Figure 6. Depletion of XIAP enhances myoblasts differentiation.

A Depletion of XIAP leads to an increase in ERK5 phosphorylation in undifferentiated myoblasts. Undifferentiated HSM were transiently transfected with siControl or siXIAP.

B Depletion of XIAP leads to an increase in ERK5 activation in undifferentiated myoblasts. Undifferentiated HSM cells stably expressing the MEF2-luciferase (Luc) reporter gene were transiently transfected with siControl or siXIAP. Part of the lysates was used for Western blot detection and another part to measure the luciferase activity (shown is the fold increase of MEF2 activity upon XIAP knockdown).

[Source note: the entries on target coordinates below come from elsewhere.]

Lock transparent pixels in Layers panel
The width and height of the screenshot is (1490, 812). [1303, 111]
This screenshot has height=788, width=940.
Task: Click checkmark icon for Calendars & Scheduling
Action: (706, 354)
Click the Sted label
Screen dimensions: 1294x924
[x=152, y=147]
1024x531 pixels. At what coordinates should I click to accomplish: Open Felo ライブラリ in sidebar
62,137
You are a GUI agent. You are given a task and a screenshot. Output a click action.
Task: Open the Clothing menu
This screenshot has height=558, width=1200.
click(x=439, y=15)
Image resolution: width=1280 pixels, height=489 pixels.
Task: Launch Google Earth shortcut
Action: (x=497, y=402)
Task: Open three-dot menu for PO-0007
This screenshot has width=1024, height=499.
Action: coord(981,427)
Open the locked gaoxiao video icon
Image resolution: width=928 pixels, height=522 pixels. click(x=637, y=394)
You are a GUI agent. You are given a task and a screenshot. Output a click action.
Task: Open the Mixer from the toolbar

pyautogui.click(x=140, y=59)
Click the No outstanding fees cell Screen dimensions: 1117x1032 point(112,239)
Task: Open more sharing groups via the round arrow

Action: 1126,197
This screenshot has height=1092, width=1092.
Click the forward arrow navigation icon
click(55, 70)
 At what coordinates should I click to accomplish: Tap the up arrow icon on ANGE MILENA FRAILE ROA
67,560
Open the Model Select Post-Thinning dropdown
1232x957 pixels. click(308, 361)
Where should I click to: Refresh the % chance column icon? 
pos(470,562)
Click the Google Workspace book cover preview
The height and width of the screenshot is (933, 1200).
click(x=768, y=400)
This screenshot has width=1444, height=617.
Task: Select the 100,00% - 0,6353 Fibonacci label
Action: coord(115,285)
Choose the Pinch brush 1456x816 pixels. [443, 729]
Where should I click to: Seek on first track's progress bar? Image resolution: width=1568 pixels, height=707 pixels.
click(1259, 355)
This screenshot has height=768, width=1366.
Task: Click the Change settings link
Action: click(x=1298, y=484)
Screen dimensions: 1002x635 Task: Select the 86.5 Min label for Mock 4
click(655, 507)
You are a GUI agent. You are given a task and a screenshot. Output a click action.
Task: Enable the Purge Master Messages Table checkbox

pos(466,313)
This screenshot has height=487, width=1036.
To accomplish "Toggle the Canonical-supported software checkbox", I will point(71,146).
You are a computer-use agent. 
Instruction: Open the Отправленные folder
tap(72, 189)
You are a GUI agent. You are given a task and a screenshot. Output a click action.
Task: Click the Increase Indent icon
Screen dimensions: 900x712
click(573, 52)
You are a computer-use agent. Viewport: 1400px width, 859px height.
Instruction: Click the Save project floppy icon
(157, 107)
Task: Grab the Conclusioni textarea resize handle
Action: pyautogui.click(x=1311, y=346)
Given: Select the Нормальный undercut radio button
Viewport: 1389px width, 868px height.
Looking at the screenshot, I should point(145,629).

C, D Depletion of XIAP leads to an increase of myoblasts differentiation. HSM were transiently transfected with siControl or siXIAP, and differentiation was started the next day. Transfection was performed every 2 days, and media were changed every following day. Coverslips were fixed and stained everyday as described in methods (shown in (C) are data from a representative experiment from day 0, day 4, and day 7). Polynucleation of MHC positive cells was quantified from four independent experiments, and the average fold increase is shown in (D).

E, F Depletion of XIAP leads to an increase in ERK5 phosphorylation and expression of differentiation markers in myoblasts. HSM were transfected and differentiated as described for (C). Cells were lysed, run on SDS–PAGE, and blotted for various differentiation markers (E). Increase in ERK5 phosphorylation was quantified from three independent experiments, and the average fold increase is shown in (F) (Student's t-test, *P < 0.05, **P < 0.01).

Source data are available online for this figure.